EXERCISE REQUIREMENTS: Whatever appears in the data below, copy it exactly.

....................

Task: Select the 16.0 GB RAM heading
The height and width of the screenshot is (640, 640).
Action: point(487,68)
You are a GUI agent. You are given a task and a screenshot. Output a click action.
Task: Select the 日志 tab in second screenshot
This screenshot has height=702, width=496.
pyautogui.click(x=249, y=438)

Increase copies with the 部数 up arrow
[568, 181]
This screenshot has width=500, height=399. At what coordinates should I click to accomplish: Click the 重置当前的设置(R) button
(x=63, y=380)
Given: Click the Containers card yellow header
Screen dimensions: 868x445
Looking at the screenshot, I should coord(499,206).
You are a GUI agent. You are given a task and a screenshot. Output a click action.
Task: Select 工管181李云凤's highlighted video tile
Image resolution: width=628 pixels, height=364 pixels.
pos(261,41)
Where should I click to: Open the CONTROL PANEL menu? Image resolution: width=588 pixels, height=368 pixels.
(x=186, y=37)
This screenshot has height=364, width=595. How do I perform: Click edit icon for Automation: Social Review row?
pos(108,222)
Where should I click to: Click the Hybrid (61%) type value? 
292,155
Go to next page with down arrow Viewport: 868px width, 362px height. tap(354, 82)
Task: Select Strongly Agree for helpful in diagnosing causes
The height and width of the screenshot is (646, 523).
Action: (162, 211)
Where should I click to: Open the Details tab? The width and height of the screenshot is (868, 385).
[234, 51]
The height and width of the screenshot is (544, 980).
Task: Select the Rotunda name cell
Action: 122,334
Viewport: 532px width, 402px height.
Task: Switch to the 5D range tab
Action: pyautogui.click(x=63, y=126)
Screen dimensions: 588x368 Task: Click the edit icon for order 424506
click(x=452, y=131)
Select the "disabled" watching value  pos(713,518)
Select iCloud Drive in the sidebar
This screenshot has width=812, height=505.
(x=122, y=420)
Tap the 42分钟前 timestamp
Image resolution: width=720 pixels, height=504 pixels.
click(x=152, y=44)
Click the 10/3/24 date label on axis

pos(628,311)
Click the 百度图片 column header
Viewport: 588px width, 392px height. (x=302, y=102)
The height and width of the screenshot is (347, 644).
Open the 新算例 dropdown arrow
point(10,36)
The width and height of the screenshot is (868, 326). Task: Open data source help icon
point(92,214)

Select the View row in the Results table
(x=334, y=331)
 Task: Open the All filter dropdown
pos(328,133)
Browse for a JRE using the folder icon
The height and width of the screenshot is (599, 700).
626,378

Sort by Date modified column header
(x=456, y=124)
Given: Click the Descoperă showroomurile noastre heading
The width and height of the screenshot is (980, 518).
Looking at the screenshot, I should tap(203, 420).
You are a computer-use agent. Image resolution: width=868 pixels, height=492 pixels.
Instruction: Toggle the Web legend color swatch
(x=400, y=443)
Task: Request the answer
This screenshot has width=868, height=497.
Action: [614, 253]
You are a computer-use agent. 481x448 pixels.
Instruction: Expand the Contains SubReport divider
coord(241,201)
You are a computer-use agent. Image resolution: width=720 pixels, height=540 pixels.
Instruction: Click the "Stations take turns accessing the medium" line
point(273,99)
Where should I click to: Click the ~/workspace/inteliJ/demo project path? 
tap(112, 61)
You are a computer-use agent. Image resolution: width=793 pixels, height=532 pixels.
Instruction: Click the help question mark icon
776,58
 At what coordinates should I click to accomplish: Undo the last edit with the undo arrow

....................

EXERCISE RESPONSE:
Task: Select the 16.0 GB RAM heading
The height and width of the screenshot is (640, 640).
Action: point(487,68)
You are a GUI agent. You are given a task and a screenshot. Output a click action.
Task: Select the 日志 tab in second screenshot
This screenshot has height=702, width=496.
pyautogui.click(x=249, y=438)

Increase copies with the 部数 up arrow
[568, 181]
This screenshot has width=500, height=399. At what coordinates should I click to accomplish: Click the 重置当前的设置(R) button
(x=63, y=380)
Given: Click the Containers card yellow header
Screen dimensions: 868x445
Looking at the screenshot, I should coord(499,206).
You are a GUI agent. You are given a task and a screenshot. Output a click action.
Task: Select 工管181李云凤's highlighted video tile
Image resolution: width=628 pixels, height=364 pixels.
pos(261,41)
Where should I click to: Open the CONTROL PANEL menu? Image resolution: width=588 pixels, height=368 pixels.
(x=186, y=37)
This screenshot has height=364, width=595. How do I perform: Click edit icon for Automation: Social Review row?
pos(108,222)
Where should I click to: Click the Hybrid (61%) type value? 
292,155
Go to next page with down arrow Viewport: 868px width, 362px height. tap(354, 82)
Task: Select Strongly Agree for helpful in diagnosing causes
The height and width of the screenshot is (646, 523).
Action: (162, 211)
Where should I click to: Open the Details tab? The width and height of the screenshot is (868, 385).
[234, 51]
The height and width of the screenshot is (544, 980).
Task: Select the Rotunda name cell
Action: 122,334
Viewport: 532px width, 402px height.
Task: Switch to the 5D range tab
Action: pyautogui.click(x=63, y=126)
Screen dimensions: 588x368 Task: Click the edit icon for order 424506
click(x=452, y=131)
Select the "disabled" watching value  pos(713,518)
Select iCloud Drive in the sidebar
This screenshot has width=812, height=505.
(x=122, y=420)
Tap the 42分钟前 timestamp
Image resolution: width=720 pixels, height=504 pixels.
click(x=152, y=44)
Click the 10/3/24 date label on axis

pos(628,311)
Click the 百度图片 column header
Viewport: 588px width, 392px height. (x=302, y=102)
The height and width of the screenshot is (347, 644).
Open the 新算例 dropdown arrow
point(10,36)
The width and height of the screenshot is (868, 326). Task: Open data source help icon
point(92,214)

Select the View row in the Results table
(x=334, y=331)
 Task: Open the All filter dropdown
pos(328,133)
Browse for a JRE using the folder icon
The height and width of the screenshot is (599, 700).
626,378

Sort by Date modified column header
(x=456, y=124)
Given: Click the Descoperă showroomurile noastre heading
The width and height of the screenshot is (980, 518).
Looking at the screenshot, I should tap(203, 420).
You are a computer-use agent. Image resolution: width=868 pixels, height=492 pixels.
Instruction: Toggle the Web legend color swatch
(x=400, y=443)
Task: Request the answer
This screenshot has width=868, height=497.
Action: [614, 253]
You are a computer-use agent. 481x448 pixels.
Instruction: Expand the Contains SubReport divider
coord(241,201)
You are a computer-use agent. Image resolution: width=720 pixels, height=540 pixels.
Instruction: Click the "Stations take turns accessing the medium" line
point(273,99)
Where should I click to: Click the ~/workspace/inteliJ/demo project path? 
tap(112, 61)
You are a computer-use agent. Image resolution: width=793 pixels, height=532 pixels.
Instruction: Click the help question mark icon
776,58
 At what coordinates should I click to accomplish: Undo the last edit with the undo arrow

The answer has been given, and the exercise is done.